I'm working on wrapping a project (freeglut), and one of the files in the project that need to be configured (using configure_file) is encoded in ISO-8859, and contains an character that isn't compatible with utf-8. meson dies trying to configure said file.
Here's the output:
Could not read input file /home/user/source/mesa-demos/subprojects/freeglut-3.0.0/freeglut.rc.in: 'utf-8' codec can't decode byte 0xa9 in position 740: invalid start byte
I don't know if this is a case really worth solving (how many projects use encodings other than ascii or utf-8?). Since it's just changing the encoding I've just copied the file into my wrap patch.
What character is it? We could probably try harder to decode files from such ISO encodings.
Why should it be decoded, at all?
Any file is just sequence of bytes.
Meson files are in utf-8 always so all the configure defitions are in utf-8. Mixing two encodings is just asking for trouble.
configure_file() input needs to be decoded because we do substitutions on it before writing it out, and we must be able to guarantee that you can use arbitrary UTF-8 inside those substitutions.
However, there is a lossless mapping from the extended Latin charsets (ISO-8859 and others), so we should be able to decode it to UTF-8.
But how do you detect which ISO-8859-X it is? Just try all until one works? And then you write out the file in the same encoding or UTF-8?
Then I see only one solution - add new kwarg encoding.
All encoding detection (without some a header or magic number declaring it, which is required for some files such as Python) is heuristic, and it looks like str.decode() is bad at it? I expect (hope) there's a python module for doing that detection. If there isn't, we should require people to be sane and use UTF-8 for all files.
There are two use cases here
For 1 we can just say to copy the source file to a different name while you have two build systems and then delete the old one. Or, better yet, convert to UTF-8 in the existing system. It should be doable for most cases and in fact should probably be done regardless of the build system. Having non-utf-8 source these days is just asking for trouble. Even VS supports it.

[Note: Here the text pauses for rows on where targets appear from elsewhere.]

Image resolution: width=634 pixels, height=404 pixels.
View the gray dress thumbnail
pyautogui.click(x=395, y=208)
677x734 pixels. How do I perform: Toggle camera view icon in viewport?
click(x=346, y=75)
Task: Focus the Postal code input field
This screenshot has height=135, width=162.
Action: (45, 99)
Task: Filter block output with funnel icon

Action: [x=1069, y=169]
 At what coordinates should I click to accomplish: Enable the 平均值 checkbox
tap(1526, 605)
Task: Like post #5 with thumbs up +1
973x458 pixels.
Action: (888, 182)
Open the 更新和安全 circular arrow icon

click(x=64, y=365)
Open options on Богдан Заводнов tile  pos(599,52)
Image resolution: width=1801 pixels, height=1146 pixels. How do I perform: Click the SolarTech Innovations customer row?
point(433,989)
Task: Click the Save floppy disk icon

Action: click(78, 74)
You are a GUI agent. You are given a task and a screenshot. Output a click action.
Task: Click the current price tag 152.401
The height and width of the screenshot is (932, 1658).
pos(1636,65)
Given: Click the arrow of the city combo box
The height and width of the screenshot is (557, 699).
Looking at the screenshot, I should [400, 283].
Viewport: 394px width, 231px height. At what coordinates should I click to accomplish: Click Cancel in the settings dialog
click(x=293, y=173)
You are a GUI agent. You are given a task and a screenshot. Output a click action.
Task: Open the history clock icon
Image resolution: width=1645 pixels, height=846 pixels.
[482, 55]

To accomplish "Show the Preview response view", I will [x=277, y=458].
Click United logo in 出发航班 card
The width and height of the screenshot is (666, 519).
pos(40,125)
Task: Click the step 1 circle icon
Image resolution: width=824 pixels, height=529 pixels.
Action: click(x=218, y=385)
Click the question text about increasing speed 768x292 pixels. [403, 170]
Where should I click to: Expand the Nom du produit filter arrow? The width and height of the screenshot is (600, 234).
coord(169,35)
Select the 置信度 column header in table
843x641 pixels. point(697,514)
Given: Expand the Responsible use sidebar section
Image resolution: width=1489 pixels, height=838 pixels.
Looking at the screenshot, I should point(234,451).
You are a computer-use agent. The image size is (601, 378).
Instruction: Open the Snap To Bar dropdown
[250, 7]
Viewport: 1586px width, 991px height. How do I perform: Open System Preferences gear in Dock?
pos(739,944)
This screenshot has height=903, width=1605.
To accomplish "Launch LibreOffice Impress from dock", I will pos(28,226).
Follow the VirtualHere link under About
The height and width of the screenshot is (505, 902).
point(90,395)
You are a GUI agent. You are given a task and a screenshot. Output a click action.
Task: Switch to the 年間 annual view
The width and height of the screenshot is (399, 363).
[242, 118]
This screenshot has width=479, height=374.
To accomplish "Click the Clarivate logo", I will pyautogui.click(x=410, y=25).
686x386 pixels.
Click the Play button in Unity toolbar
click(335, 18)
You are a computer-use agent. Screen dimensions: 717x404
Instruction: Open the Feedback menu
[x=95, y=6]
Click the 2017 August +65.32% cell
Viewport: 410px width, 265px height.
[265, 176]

Case 2 is something that could require adding an encoding keyword. However that requires proof of usage in the real world and in several different projects.
Python only does explict decoding from binary data to
Honestly from my point of view it only makes sense to support non-utf8 for projects being wrapped, if you're porting your project to meson, just use utf-8. And that seems like kinda a niche and difficult to implement in such a way that only wraps use it, so maybe just catching the decode error and printing a nicer error message would be sufficient, IMHO.
I've hit the same problem in gtk+ with Windows resource files (.rc) which are either in the ANSI (mbcs) encoding or utf-16. I've worked around it by removing all non-ASCII for now.
Just to add another potential use case for this.
@lazka that should be fixed on Windows with Python 3.7, I think: https://www.python.org/dev/peps/pep-0538/
Actually, it should already be fixed in Python 3.6. Can you try with that?
I don't think this is related. Afaics this issue is about the file content encoding which should be locale/code page independent anyway.
No, it talks about both console encoding and filesystem encoding.
By "this issue" I meant #1542 :) console and filesystem encoding are not relevant here.
Same problem here with this file: https://github.com/marcosps/kernel_experiments/blob/master/userspace/namespaces/completions/bash/ns_exec
Using file, it returns us-ascci:
ns_exec: text/x-shellscript; charset=us-ascii
Would this be a problem to meson?
Fact of life is that you can't change the world, you have to change your program. I added encoding keyword, a test and updated docs in #3135. Hopefully this is acceptable for the meson devs.
I think #3383 closed this by accident